=== 本文 ===

外国映画

映画レビュー「ジャズ・ロフト」

2021年10月14日
セロニアス・モンク、ズート・シムズ…。写真家ユージーン・スミスがテープに残した歴史的ジャムセッションがいま甦る。

名だたるジャズメンの生演奏

1958年、ニューヨーク、マンハッタン、6番街。写真家ユージーン・スミスが、5階建てビルのロフトで生活を始める。ロフトには夜な夜なジャズメンが集まり、ジャムセッションを繰り広げていた。ズート・シムズ、ホール・オーヴァトン、セロニアス・モンク……。

ジャスファンなら誰もが思うだろう。「一度でいいから生で彼らのプレイを聴いてみたかった」。そんな伝説的プレーヤーたちの演奏を、スミスは居ながらにして楽しみ、録音までしてしまったのだ。何という贅沢。

「仕事に集中できないから」と美しい郊外の家と家族を捨て、このロフトに移り住んだスミス。2万5000枚ものレコードを所有する無類の音楽好きとしては、パラダイスにやってきたような気分だったろう。

天井に穴を開け、コードを通し、マイクをセットし、オープンリール式の巨大なレコーダーを回す。結果的に残されたのは、何千時間にも及ぶ録音だった。

そこには演奏だけではなく、ミュージシャンたちの会話や、電話の声、スミスの独り言まで収められており、同時に撮られた数万枚の写真とともに、貴重な時代の証言となった。本作は、この膨大な記録をもとに構成したドキュメンタリー映画である。

何でもかんでも録音し、やたらめったら写真を撮りまくり、現像して……。常に仕事をしていたというスミスは、ユーモリストである一方、気難しい性格でもあったらしい。映画にはスミスと交友のあったジャズマンらが登場し、知られざるエピソードを披露する。本作の大きな魅力の一つである。

しかし、主役は何と言っても音楽だ。とにかく音質がいい。録音機器の性能もあるだろうが、プロのエンジニアでもない写真家に、これだけの録音が可能だったとは驚きである。

===

__練習問題__:
• 1. 映画レビューの「ジャスファンなら誰もが思うだ」から「てきたような気分だったろう。」までを、そのまま書き写してください。
• 2. 映画レビューにある「結果的に残されたのは、何千時間にも及ぶ録音だった。」という一文を英語に訳してください。
• 3. 映画レビューの「そこには演奏だけではなく」で始まる段落を、主な事実を残したまま箇条書きにまとめてください。

=== 利用できる資料 ===

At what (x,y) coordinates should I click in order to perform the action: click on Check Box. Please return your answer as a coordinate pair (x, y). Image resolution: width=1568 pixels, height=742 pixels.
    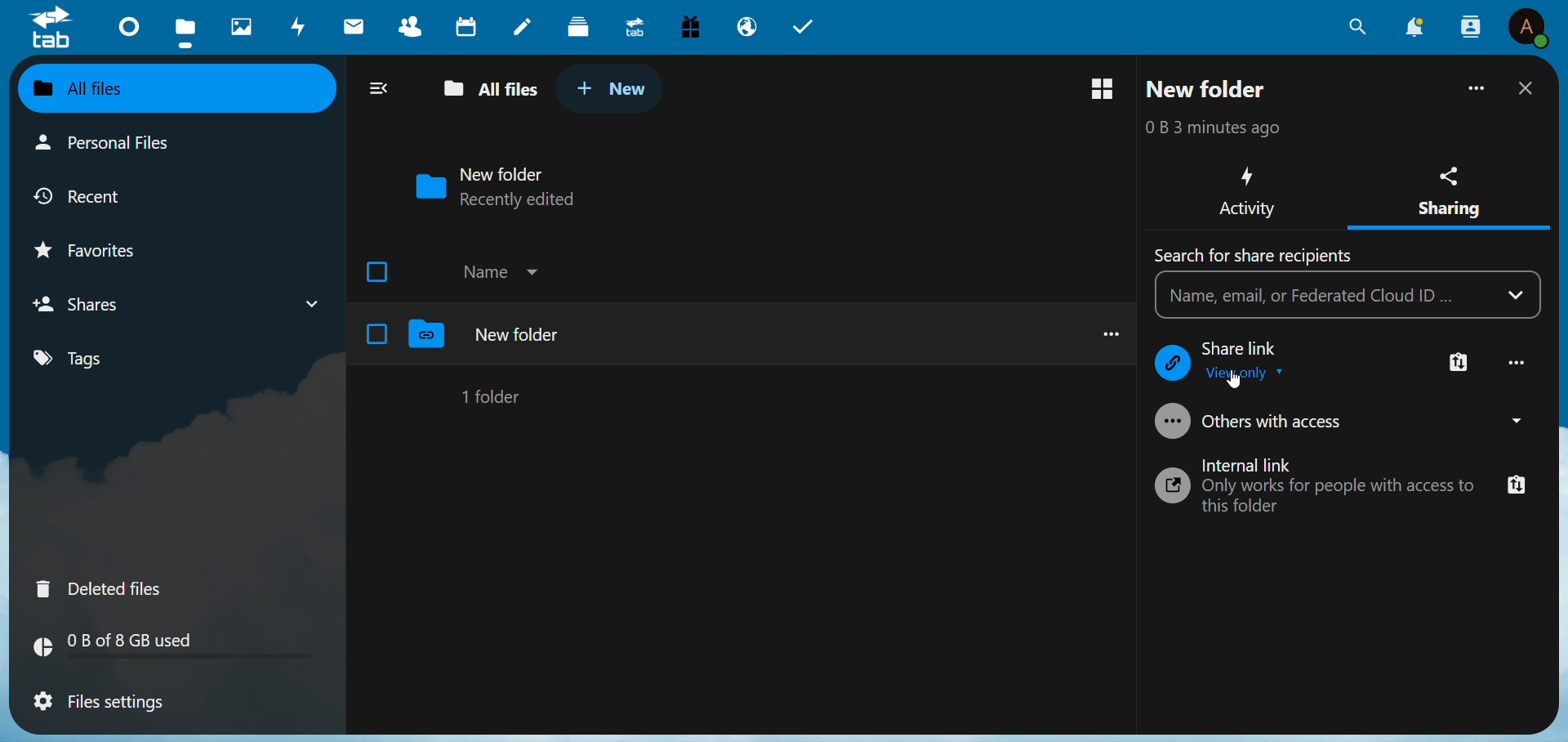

===

__各問の解答__:
• 1.
ジャスファンなら誰もが思うだろう。「一度でいいから生で彼らのプレイを聴いてみたかった」。そんな伝説的プレーヤーたちの演奏を、スミスは居ながらにして楽しみ、録音までしてしまったのだ。何という贅沢。

「仕事に集中できないから」と美しい郊外の家と家族を捨て、このロフトに移り住んだスミス。2万5000枚ものレコードを所有する無類の音楽好きとしては、パラダイスにやってきたような気分だったろう。

• 2. What remained in the end was thousands of hours of recordings.

• 3.
- 録音には演奏のほか、ミュージシャンたちの会話、電話の声、スミスの独り言まで収められている。
- 同時に撮られた数万枚の写真とともに、貴重な時代の証言となった。
- 本作は、この膨大な記録をもとに構成したドキュメンタリー映画である。